If it wasn't MySQL, the same people would flock to, and poorly use, some other tool.
> If it wasn't MySQL, the same people would flock to, and poorly use, some other tool.
That's what I said, deeper in the thread. I don't think it's because MySQL is terrible, but almost all the people who don't really know databases start with MySQL by default, so the community surrounding it consistently has more people who are grossly misinformed than (for example) Postgres's.
I wonder why they used a database at all:
"These records are then read out once at the end of the day, summarised and then very rarely touched again."
And later on they end up writing them to a text file and bulk inserting them in 10K batches. Wouldn't it be easier to just write them all to a file then summarize at the end of the day? (It also says they do a DROP TABLE on each day's data.)

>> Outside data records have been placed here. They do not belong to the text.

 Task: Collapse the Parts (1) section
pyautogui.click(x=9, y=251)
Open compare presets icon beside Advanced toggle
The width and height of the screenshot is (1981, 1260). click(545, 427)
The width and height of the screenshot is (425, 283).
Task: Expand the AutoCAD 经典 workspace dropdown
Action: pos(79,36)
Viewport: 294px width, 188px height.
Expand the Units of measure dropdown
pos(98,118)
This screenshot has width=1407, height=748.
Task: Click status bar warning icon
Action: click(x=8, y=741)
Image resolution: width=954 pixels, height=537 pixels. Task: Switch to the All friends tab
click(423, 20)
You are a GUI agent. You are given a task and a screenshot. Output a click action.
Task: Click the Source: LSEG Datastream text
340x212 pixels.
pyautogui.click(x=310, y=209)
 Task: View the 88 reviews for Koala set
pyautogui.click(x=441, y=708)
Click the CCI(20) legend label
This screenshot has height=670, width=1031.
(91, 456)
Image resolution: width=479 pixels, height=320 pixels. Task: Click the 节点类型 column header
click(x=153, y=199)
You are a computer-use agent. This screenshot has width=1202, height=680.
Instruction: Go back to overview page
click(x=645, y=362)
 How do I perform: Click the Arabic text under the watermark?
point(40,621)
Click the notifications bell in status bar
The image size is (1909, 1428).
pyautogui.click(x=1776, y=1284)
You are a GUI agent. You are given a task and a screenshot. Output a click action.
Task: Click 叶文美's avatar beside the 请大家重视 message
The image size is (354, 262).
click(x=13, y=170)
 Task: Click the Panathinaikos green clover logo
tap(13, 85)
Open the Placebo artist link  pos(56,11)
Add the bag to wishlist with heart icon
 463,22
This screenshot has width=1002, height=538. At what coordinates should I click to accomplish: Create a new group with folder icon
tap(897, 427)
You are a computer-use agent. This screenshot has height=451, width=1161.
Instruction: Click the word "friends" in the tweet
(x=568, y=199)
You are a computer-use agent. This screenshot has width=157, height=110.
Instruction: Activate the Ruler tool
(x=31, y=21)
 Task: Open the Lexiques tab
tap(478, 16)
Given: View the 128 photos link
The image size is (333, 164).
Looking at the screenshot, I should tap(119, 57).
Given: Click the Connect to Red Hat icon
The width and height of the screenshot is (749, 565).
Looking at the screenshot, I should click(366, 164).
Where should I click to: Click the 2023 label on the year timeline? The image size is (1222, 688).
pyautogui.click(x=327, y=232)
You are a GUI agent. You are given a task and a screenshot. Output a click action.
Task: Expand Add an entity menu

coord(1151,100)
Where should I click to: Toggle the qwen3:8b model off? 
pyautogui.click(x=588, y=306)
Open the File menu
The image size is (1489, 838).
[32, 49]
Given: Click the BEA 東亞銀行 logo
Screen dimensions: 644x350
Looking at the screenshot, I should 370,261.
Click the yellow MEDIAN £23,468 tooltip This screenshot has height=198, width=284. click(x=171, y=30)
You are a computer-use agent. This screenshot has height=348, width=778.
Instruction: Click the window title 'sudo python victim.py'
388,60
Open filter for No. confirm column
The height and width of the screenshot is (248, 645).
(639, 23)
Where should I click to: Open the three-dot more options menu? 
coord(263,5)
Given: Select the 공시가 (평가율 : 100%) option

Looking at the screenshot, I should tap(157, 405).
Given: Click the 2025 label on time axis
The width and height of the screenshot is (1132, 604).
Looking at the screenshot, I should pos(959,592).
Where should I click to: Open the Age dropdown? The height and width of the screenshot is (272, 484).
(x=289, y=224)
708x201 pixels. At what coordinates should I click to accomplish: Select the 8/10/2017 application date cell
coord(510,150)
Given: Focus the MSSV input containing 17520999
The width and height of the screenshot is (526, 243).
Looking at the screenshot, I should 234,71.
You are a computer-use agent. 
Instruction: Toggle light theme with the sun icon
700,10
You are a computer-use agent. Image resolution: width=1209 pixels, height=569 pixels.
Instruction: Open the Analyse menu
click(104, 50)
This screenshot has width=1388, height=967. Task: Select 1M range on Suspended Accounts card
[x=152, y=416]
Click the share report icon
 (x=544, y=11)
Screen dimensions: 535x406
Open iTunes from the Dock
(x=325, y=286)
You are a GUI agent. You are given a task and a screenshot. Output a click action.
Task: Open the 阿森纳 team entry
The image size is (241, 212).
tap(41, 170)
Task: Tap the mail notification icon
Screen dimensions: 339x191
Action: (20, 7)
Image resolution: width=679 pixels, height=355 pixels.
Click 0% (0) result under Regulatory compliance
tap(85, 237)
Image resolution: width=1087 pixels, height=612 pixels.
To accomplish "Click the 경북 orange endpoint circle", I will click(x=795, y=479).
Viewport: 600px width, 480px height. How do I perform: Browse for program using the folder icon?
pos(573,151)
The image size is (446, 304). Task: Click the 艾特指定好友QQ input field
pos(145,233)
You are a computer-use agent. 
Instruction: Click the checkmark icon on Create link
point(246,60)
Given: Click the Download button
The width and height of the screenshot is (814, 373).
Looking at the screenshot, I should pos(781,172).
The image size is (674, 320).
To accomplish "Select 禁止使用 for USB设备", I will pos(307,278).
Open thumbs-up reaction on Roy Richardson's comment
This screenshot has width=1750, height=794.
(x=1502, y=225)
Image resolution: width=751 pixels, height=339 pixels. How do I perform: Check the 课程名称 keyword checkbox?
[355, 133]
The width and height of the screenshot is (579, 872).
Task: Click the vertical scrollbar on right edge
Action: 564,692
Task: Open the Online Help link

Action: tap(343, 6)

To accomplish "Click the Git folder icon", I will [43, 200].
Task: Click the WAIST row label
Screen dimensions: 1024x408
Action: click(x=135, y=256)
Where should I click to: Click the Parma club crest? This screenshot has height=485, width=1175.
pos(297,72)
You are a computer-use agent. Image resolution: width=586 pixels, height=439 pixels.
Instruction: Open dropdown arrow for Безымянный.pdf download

A couple of points for those thinking about doing something similar:
"Since InnoDB stores the table in the primary key, I decided that rather than use an auto_increment column, I'd cover several columns with the primary key to guarantee uniqueness. This had the added advantage that if the same record was inserted more than once, it would not result in duplicates."
The 'correct' way to deal with this in MySQL is using the auto_increment_increment.
Of course, the real difficulty with mutli-master setups split across data centres isn't ensuring uniqueness of primary keys, it's ensuring data-integrity under a split-brain scenario, i.e. where one server can't reach the other, but users can reach one or the other. UPDATEs and DELETEs to rows can then become extremely difficult to merge back together.
This wasn't a problem for this application, but as others have commented, this use case probably wasn't best suited for an RDBMS anyway.
with an autoincrement id, duplicate rows may get inserted. having a primary key derived from the data results in duplicate rows getting discarded (this is important).
secondly, the autoincrement id adds 4 bytes to each row which are never used for anything. only use an id if you need to reference a row from another table.
Make that duplicate rows WILL get inserted -- even if only due to network glitches causing connections to die after the database adds the row but before the client receives the acknowledgement resulting in the client retrying the request. Unless you don't retry failures, in which case you lose rows instead, of course.
That's a good warning sign that the data isn't relational in the first place. An RDBMS would probably be a good fit for the analyzed data (which is likely to have explicit relations), though.
No it's not. There are plenty of tables that use composite keys that also contain foreign keys.
The use of ORMs like active record, many of which choke on natural keys, has turned a lot of devs into automatons for artificial key creation. Natural keys are often superior.
Why no discussion of the disk drives supporting this database? The write performance dropped to 150 when the disk starts getting pounded as, up to that point, everything was in a memory buffer. Does the temporal partition spread the file over multiple drives? What's the capacity and theoretical throughput of the drives?
Interesting use of tables, as previously commented, but we at room.ly surely appreciative of your post as we are currently on a PHP/MySQL diet and looking to reach critical mass soon after a few updates
Quoth the article: "Several million records a day need to be written to a table. These records are then read out once at the end of the day, summarised and then very rarely touched again."
This isn't a job for a database. This is a job for a log file. You might want to use a database to store the summarized data, of course; but bulk data which is written, never updated, and quite likely only ever read once? That's practically the definition of a log file.